E così, a ventisei anni di distanza dagli spot occulti e palesi che scandirono modi e tempi della nascita di Forza Italia («Berlusconi non ha mai licenziato nessuno», celebre frase di Mike Bongiorno poco prima delle elezioni del ’94), lo «smile» sta per contagiare anche il partito nato sul «vaffa». Una svolta benedetta da Beppe Grillo, ovviamente, sostenitore del progetto di alleanza M5S-PD sotto l’egida dell’«elevato» (il copyright è del comico genovese) Giuseppe Conte. Una svolta che ha cominciato a farsi largo così, silenziosamente, sull’onda di chi dentro il Movimento — a cominciare da Di Maio — insiste sulla necessità di parlare di contenuti in uno stile che si smarchi decisamente da quello di Salvini.

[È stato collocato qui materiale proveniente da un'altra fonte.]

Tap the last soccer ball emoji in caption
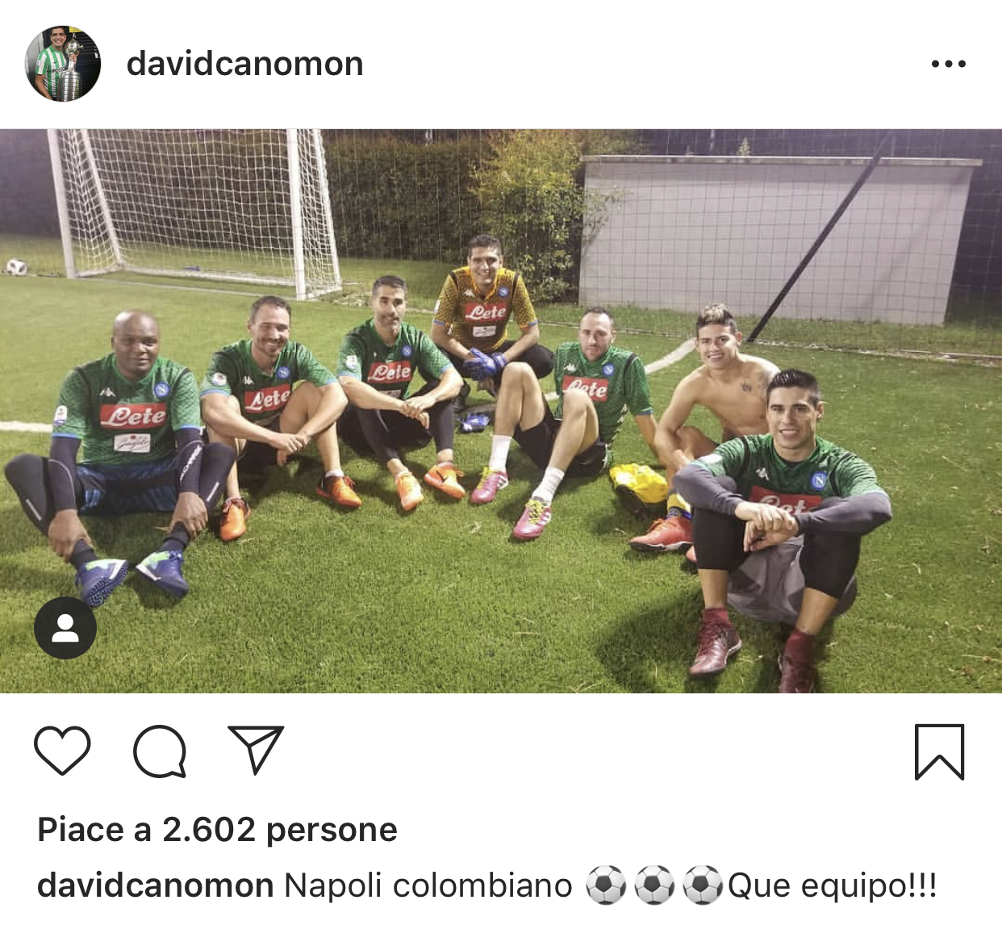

I tempi del Pd «partito di Bibbiano», seppur distanti da noi giusto qualche manciata di mesi, sembrano ormai archeologia industriale, vintage, modernariato. Sull’asse che collega la Casaleggio associati alla stanza di Di Maio alla Farnesina hanno capito che a fare a gara a chi urla di più vince Salvini; e quindi bisogna cambiare registro, facendo la parte del «governo che fa il governo», non l’opposizione.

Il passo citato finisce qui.